■ **Your instructions**: Present the following data again exactly as it is shown.

■ **Given records**:
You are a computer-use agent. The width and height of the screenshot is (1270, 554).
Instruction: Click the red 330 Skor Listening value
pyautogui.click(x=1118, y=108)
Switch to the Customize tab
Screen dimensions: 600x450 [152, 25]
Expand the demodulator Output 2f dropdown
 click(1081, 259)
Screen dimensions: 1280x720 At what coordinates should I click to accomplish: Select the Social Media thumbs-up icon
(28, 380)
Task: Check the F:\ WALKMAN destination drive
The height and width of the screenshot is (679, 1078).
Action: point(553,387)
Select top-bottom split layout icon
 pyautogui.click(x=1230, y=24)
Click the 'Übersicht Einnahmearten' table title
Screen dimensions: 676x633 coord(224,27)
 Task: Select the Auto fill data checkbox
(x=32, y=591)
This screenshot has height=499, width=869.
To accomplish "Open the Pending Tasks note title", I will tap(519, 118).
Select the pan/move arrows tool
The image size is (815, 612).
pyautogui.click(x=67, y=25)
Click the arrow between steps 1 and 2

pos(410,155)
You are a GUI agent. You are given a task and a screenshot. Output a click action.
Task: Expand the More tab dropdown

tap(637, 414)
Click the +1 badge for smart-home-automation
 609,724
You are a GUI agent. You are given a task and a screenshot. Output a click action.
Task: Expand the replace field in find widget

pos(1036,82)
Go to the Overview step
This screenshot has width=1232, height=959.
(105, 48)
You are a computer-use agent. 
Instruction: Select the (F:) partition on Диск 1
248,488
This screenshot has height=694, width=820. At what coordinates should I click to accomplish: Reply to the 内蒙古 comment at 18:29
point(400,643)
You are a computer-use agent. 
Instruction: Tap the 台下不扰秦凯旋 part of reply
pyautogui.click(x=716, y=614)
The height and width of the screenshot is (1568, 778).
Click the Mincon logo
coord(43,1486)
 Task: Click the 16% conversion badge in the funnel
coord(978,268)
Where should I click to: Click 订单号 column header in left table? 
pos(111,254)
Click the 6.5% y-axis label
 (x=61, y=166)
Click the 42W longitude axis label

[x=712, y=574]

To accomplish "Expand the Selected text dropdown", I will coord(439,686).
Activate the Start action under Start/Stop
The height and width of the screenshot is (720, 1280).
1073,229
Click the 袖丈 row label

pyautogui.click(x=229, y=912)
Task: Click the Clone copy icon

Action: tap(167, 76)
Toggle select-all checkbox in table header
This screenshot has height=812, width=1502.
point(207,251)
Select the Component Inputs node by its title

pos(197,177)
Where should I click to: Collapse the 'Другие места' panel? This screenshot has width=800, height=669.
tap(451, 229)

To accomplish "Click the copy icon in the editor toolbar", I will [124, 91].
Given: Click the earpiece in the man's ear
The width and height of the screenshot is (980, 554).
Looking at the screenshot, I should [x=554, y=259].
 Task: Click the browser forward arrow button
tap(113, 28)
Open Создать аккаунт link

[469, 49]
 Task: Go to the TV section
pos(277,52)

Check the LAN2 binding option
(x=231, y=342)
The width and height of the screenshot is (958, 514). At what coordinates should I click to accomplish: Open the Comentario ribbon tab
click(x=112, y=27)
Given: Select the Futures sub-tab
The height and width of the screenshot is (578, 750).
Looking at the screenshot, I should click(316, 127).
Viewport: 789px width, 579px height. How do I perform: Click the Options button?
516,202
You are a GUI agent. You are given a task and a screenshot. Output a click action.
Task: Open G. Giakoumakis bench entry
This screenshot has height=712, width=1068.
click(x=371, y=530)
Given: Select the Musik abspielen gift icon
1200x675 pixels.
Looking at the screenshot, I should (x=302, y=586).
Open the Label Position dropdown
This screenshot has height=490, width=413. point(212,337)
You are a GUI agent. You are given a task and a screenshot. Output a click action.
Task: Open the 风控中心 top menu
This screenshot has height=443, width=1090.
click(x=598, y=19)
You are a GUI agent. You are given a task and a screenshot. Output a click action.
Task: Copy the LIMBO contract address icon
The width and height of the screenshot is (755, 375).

■ **Answer to the exercise**:
You are a computer-use agent. The width and height of the screenshot is (1270, 554).
Instruction: Click the red 330 Skor Listening value
pyautogui.click(x=1118, y=108)
Switch to the Customize tab
Screen dimensions: 600x450 [152, 25]
Expand the demodulator Output 2f dropdown
 click(1081, 259)
Screen dimensions: 1280x720 At what coordinates should I click to accomplish: Select the Social Media thumbs-up icon
(28, 380)
Task: Check the F:\ WALKMAN destination drive
The height and width of the screenshot is (679, 1078).
Action: point(553,387)
Select top-bottom split layout icon
 pyautogui.click(x=1230, y=24)
Click the 'Übersicht Einnahmearten' table title
Screen dimensions: 676x633 coord(224,27)
 Task: Select the Auto fill data checkbox
(x=32, y=591)
This screenshot has height=499, width=869.
To accomplish "Open the Pending Tasks note title", I will tap(519, 118).
Select the pan/move arrows tool
The image size is (815, 612).
pyautogui.click(x=67, y=25)
Click the arrow between steps 1 and 2

pos(410,155)
You are a GUI agent. You are given a task and a screenshot. Output a click action.
Task: Expand the More tab dropdown

tap(637, 414)
Click the +1 badge for smart-home-automation
 609,724
You are a GUI agent. You are given a task and a screenshot. Output a click action.
Task: Expand the replace field in find widget

pos(1036,82)
Go to the Overview step
This screenshot has width=1232, height=959.
(105, 48)
You are a computer-use agent. 
Instruction: Select the (F:) partition on Диск 1
248,488
This screenshot has height=694, width=820. At what coordinates should I click to accomplish: Reply to the 内蒙古 comment at 18:29
point(400,643)
You are a computer-use agent. 
Instruction: Tap the 台下不扰秦凯旋 part of reply
pyautogui.click(x=716, y=614)
The height and width of the screenshot is (1568, 778).
Click the Mincon logo
coord(43,1486)
 Task: Click the 16% conversion badge in the funnel
coord(978,268)
Where should I click to: Click 订单号 column header in left table? 
pos(111,254)
Click the 6.5% y-axis label
 (x=61, y=166)
Click the 42W longitude axis label

[x=712, y=574]

To accomplish "Expand the Selected text dropdown", I will coord(439,686).
Activate the Start action under Start/Stop
The height and width of the screenshot is (720, 1280).
1073,229
Click the 袖丈 row label

pyautogui.click(x=229, y=912)
Task: Click the Clone copy icon

Action: tap(167, 76)
Toggle select-all checkbox in table header
This screenshot has height=812, width=1502.
point(207,251)
Select the Component Inputs node by its title

pos(197,177)
Where should I click to: Collapse the 'Другие места' panel? This screenshot has width=800, height=669.
tap(451, 229)

To accomplish "Click the copy icon in the editor toolbar", I will [124, 91].
Given: Click the earpiece in the man's ear
The width and height of the screenshot is (980, 554).
Looking at the screenshot, I should [x=554, y=259].
 Task: Click the browser forward arrow button
tap(113, 28)
Open Создать аккаунт link

[469, 49]
 Task: Go to the TV section
pos(277,52)

Check the LAN2 binding option
(x=231, y=342)
The width and height of the screenshot is (958, 514). At what coordinates should I click to accomplish: Open the Comentario ribbon tab
click(x=112, y=27)
Given: Select the Futures sub-tab
The height and width of the screenshot is (578, 750).
Looking at the screenshot, I should click(316, 127).
Viewport: 789px width, 579px height. How do I perform: Click the Options button?
516,202
You are a GUI agent. You are given a task and a screenshot. Output a click action.
Task: Open G. Giakoumakis bench entry
This screenshot has height=712, width=1068.
click(x=371, y=530)
Given: Select the Musik abspielen gift icon
1200x675 pixels.
Looking at the screenshot, I should (x=302, y=586).
Open the Label Position dropdown
This screenshot has height=490, width=413. point(212,337)
You are a GUI agent. You are given a task and a screenshot. Output a click action.
Task: Open the 风控中心 top menu
This screenshot has height=443, width=1090.
click(x=598, y=19)
You are a GUI agent. You are given a task and a screenshot. Output a click action.
Task: Copy the LIMBO contract address icon
The width and height of the screenshot is (755, 375).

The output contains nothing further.